The role of the front-end web developer has become more important, more complicated yet simpler in many ways.

This post is a response to @rmurphey's brilliant A Baseline for Front-End Developers article.

The role of the front-end developer has become more complicated with the tooling and experience we are expected to have under our belts, it's also become easier in a lot of ways though.

More important

JavaScript has grown up, left home, and is out taking on the world. It is the most popular language on github and is continually taking processing off the server and moving it to the client, this trend will continue. HTML5 has promoted web tech to another level of interactivity and power. CSS3 has enabled designers to implement effect and animations that previously required a lot of complex scripting or flash. Mobile devices have come out with great web browsers like Mobile Safari, Opera, Chrome and Firefox. Frameworks like PhoneGap have enabled web apps to power installed apps on all the major platforms. The web as a platform is kicking ass - an enthusistic crowd of designers/developers are building it daily, contributing to each others work. The web is deployable everywhere, future proof, cheap to build, and more powerful than ever.

More complicated

If you read Rebecca's article you might feel overwhelmed at the level of things you need to learn, so lets simplify it - HTML, CSS & JavaScript is what's important. Know those and you can develop for the web.

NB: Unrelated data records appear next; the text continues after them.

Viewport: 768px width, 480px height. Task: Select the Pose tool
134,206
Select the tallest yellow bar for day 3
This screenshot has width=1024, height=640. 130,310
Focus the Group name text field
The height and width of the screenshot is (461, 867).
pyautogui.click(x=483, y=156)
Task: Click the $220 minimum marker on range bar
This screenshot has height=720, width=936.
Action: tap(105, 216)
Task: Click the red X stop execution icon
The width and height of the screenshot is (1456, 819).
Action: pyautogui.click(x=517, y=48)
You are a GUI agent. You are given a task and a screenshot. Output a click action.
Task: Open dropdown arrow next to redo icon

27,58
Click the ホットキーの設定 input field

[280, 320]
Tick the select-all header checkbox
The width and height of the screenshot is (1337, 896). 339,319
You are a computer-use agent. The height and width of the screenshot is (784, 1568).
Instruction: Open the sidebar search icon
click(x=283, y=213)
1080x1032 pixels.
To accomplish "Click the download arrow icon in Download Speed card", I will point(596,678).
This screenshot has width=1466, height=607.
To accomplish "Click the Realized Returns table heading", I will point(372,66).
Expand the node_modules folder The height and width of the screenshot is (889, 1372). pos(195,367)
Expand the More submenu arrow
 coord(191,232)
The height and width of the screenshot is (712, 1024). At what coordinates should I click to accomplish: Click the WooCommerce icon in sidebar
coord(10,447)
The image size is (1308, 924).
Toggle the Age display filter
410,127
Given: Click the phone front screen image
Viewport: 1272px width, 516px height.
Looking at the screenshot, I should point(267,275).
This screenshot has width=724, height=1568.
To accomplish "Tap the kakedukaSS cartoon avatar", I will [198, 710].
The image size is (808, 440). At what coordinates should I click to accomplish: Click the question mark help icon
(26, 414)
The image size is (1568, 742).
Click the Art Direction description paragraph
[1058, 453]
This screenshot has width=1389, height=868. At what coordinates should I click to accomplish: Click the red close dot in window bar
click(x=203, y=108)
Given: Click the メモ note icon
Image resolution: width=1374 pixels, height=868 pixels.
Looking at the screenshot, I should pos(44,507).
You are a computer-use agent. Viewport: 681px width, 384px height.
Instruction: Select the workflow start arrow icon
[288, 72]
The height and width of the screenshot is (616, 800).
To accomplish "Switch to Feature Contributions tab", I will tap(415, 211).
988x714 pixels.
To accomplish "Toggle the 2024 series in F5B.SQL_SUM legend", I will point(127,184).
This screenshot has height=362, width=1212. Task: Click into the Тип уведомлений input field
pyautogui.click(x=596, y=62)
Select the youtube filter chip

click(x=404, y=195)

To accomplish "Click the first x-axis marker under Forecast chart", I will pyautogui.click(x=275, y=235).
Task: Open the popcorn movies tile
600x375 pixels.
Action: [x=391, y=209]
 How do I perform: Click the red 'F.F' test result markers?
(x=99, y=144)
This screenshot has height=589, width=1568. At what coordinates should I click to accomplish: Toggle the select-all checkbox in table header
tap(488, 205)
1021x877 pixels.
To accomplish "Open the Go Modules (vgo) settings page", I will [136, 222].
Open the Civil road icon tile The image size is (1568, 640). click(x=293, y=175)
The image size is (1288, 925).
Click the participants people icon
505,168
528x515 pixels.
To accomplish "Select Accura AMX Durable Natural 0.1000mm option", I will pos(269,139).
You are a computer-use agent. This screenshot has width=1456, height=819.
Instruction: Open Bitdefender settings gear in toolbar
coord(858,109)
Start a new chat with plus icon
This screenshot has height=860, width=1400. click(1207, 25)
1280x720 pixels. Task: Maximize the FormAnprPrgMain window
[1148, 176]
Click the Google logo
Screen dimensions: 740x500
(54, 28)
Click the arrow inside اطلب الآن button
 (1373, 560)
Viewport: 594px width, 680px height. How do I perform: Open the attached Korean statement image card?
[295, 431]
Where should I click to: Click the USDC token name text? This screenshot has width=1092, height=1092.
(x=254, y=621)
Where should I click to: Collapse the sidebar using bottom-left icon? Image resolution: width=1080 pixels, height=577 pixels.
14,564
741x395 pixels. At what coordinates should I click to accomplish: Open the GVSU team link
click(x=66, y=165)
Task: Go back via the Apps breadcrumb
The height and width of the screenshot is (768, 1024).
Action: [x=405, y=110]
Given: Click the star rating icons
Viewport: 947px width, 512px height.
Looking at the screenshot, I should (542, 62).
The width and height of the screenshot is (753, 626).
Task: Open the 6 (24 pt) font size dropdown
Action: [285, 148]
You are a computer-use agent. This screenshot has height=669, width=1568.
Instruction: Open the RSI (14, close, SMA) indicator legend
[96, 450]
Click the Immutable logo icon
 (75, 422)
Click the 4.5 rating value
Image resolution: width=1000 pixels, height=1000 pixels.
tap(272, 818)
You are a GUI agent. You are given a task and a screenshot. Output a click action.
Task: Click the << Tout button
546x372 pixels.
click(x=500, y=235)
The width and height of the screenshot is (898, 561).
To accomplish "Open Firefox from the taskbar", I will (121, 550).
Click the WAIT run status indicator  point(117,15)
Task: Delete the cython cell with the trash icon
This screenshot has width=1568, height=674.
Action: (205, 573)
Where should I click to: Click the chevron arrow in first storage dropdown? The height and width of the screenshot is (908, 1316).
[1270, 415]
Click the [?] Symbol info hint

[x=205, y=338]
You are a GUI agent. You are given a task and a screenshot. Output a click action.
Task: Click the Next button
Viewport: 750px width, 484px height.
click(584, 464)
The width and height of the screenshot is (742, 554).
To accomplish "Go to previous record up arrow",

Tools have complicated things though, there is now an ever present learning curve before us. If you join a new team or project you will probably be expected to learn a handful of unfamiliar tools that the team has adopted, you'd also do well to be able to offer a handful of your own practices/tools/frameworks that you like. Tooling is really highly valued at the moment.

I'm a keen learner but a late adopter, I don't jump from one hot thing to the next. If you always adopt the hot new thing, you will often be adopting more code and complexity, the key is to find tools that require less code and complexity and allow you to do more.

The JavaScript scene at the moment is very much the wild west. It seems only yesterday that people actually cared what happened when javascript was disabled in the browser. There is no one right way to build front-end web applications, my advice is to keep it as simple as possible and write as little code as you can get away with.

Yet Simpler

Browsers are great now, IE is dying. Web standards have won and it's now easier to develop for the web. CSS3 means that there's a lot of power and visual reward for a small amount of effort / code. While there's more to learn, a lot of libraries allow you to go further and do more.

The best tools save you time and allow you to write better, more elegant and maintainable code.